Le procès, aujourd’hui connu dans ses moindres détails, était alors entièrement inconnu. On ne savait que le verdict des juges, la parade d’exécution, les protestations de Dreyfus. Mais le fait précis dont le Juif avait été accusé, tous l’ignoraient. Dès lors, toutes les inventions mensongères des journaux avaient trouvé créance : c’était sur mille preuves irréfutables que le traître avait été condamné. À peine quelques esprits attentifs acceptèrent la protestation de Demange que le dossier était composé d’une seule pièce. Mais quelle était cette pièce ?

Mercier avait calculé juste en ordonnant le huis clos ; le crime semblait d’autant plus certain et plus horrible qu’il n’avait pu être proclamé que dans les ténèbres. Les convictions raisonnées sont faites de lumière. L’universelle conviction, d’autant plus violente, était faite de nuit.

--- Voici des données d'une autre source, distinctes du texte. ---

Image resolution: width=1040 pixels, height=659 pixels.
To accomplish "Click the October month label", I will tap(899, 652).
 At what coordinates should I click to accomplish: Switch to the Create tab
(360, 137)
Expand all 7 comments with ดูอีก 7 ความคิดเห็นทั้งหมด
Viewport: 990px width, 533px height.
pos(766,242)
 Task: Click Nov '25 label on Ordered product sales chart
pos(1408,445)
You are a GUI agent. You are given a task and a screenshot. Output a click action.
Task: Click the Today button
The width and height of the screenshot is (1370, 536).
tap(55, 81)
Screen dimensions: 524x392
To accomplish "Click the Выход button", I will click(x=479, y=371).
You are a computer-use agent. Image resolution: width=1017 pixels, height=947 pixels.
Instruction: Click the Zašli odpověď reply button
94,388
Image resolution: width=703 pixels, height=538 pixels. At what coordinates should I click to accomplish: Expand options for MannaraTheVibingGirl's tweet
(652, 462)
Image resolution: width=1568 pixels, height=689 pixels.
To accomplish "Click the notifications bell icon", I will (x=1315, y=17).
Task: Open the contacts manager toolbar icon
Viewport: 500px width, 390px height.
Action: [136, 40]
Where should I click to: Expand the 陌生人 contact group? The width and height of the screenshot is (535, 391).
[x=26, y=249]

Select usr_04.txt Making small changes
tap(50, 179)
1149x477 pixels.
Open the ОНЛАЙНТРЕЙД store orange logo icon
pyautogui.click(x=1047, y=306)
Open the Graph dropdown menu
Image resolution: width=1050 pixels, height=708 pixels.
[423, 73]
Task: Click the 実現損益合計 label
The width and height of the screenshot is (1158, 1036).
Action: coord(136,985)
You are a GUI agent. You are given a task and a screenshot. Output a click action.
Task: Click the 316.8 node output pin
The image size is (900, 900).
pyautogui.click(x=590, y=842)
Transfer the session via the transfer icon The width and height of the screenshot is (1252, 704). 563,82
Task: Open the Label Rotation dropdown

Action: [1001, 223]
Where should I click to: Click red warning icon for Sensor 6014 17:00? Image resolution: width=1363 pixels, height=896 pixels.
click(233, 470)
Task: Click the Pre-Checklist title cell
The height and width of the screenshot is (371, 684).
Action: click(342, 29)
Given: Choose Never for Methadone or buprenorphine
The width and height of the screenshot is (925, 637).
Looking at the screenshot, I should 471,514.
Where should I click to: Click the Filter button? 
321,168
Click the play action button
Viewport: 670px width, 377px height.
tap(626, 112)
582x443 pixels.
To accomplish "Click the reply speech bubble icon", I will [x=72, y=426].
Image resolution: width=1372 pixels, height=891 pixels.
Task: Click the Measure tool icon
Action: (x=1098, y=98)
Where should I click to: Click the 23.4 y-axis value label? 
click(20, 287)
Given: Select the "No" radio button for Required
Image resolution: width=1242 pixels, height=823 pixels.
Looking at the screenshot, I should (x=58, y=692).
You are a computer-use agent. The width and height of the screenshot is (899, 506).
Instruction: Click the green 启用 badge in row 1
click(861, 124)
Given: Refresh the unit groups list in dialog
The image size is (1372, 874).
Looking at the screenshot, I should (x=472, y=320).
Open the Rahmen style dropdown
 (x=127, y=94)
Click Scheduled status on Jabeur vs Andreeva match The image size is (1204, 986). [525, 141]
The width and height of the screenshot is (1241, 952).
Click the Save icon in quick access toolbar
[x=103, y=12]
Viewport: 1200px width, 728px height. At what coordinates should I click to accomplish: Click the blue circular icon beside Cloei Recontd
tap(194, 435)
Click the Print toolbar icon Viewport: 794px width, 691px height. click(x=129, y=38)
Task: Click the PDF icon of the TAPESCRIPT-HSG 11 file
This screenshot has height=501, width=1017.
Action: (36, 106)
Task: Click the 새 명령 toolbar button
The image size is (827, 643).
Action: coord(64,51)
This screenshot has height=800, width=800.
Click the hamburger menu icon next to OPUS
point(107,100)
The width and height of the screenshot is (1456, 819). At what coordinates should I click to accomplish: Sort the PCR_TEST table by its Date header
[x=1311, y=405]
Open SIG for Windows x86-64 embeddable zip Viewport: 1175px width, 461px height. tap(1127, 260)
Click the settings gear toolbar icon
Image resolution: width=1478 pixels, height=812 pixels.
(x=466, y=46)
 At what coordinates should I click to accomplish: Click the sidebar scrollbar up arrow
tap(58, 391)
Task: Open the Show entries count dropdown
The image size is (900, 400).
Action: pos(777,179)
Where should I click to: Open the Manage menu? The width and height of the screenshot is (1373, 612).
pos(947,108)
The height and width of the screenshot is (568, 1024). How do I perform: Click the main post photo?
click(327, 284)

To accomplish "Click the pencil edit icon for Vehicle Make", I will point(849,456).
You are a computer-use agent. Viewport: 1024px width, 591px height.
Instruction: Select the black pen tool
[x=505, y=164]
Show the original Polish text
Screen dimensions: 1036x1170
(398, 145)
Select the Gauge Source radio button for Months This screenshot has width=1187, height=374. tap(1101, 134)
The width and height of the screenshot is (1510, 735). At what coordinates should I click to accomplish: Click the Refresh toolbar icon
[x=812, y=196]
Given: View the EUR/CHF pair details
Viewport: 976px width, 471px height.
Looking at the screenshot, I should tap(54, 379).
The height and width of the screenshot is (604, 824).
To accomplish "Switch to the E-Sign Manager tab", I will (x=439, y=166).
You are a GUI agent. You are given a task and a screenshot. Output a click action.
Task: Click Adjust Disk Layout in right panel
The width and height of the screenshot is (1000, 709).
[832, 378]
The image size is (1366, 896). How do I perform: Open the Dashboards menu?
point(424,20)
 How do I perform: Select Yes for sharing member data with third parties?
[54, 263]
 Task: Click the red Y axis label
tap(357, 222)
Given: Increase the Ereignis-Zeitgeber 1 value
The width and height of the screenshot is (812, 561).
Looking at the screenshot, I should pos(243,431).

La nuit était trop épaisse encore pour qu’un seul rayon, pénétrant dans cette ombre, la dissipât. Mais c’était l’évidence aussi que de cette trouée, comme d’une blessure, l’ombre mourrait.

Mathieu, dès qu’il connut l’unique et misérable

  1. Procès Zola, II, 515, Casella : « Schwarzkoppen a bon cœur, me dit Panizzardi, et je crois qu’il lui eût été bien difficile, bien pénible de se dérober aux instances toutes naturelles d’un frère, d’une femme, d’une famille éplorés. Je ne sais ce qu’il aurait pu faire, mais peut-être les choses eussent-elles tourné autrement. »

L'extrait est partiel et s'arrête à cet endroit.